Quantcast

Albany bill hits prostitution

Albany bill hits prostitution
By Rebecca Henely

State Sen. Jose Peralta (D-East Elmhurst) announced last Thursday that he had introduced a bill that would require cab drivers to be educated in how to recognize if human trafficking is going on during their run. The bill is meant to curb drivers’ participation in the illegal practice of delivering a prostitute to a client.

“The hard reality is there’s nothing glamorous about prostitution,” Peralta said at a news conference last Thursday.

This is the second bill aimed at curbing prostitution, an ongoing problem on Roosevelt Avenue, that Peralta has introduced into the Senate this year. Peralta said this second bill was inspired by his first, which is aimed at punishing those who hand out “chica chica” cards, business-sized cards which advertise prostitutes with pictures of scantily clad or naked women. Many of these cards also advertise the “free delivery” of prostitutes, usually carried out by cab drivers.

Peralta said most taxi and livery drivers are hard workers who do not participate in sex trafficking, but some — most of whom work privately without a license — do. In many cases, these cab drivers pick up johns around midtown Manhattan and drop them off at places in Flushing, Jackson Heights or Corona with prostitutes. Sometimes the johns also call to have women brought to them, usually in cabs.

The senator’s bill requires drivers to take classes about how sex trafficking is a crime and how to recognize when a woman is being victimized.
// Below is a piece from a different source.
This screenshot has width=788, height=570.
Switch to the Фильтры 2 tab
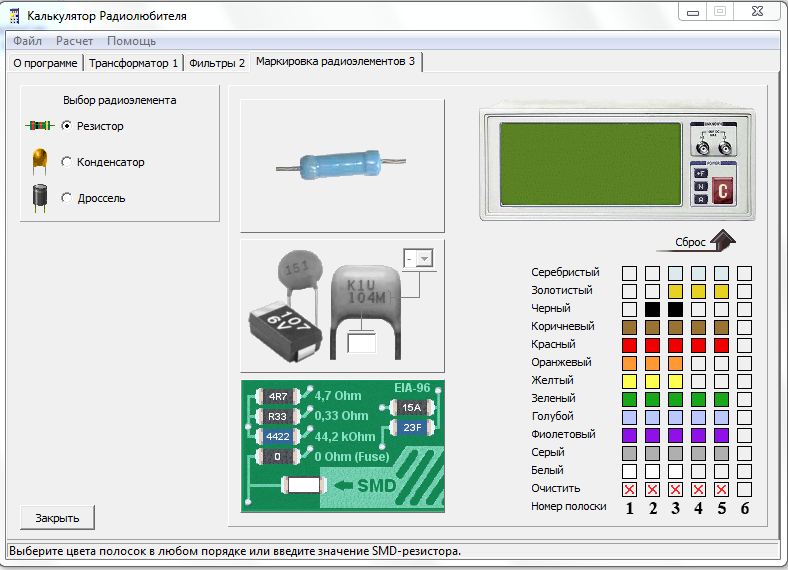[217, 63]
The city Taxi & Limousine Commission will work out this curriculum with advocates for trafficked women.

“They really don’t understand the issue of the illegality of this,” said Felix Suero, president of the Corona-based Dominicana Radio Dispatch Inc., who attended the news conference.

Allan Fromberg, spokesman for TLC Commissioner David Yassky, said the commissioner has not yet seen the bill and cannot comment.

“They need to know what to look for and they need to know this is a crime that they’re dealing with,” said Faith Huckel, executive director and co-founder of Restore NYC, a nonprofit that assists trafficked women, who was also at the announcement.

Huckel said New York City is one of the major entry points for trafficking women into America. She said most of the women her organization helps speak Korean, Mandarin or Mexican Spanish. While the amount of prostitution that goes on locally is difficult to track, she said an additional 17,000 men, women and children are trafficked into America in a year.

“Sex trafficking is a reality in our city,” Huckel said. “It’s not just a reality. It’s something that’s running rampant.”

Peralta said the anti-“chica chica” bill, sponsored by Assemblyman Francisco Moya (D-Jackson Heights), is being worked on. The senator has also co-sponsored a bill to increase punishments for those who purchase child prostitutes.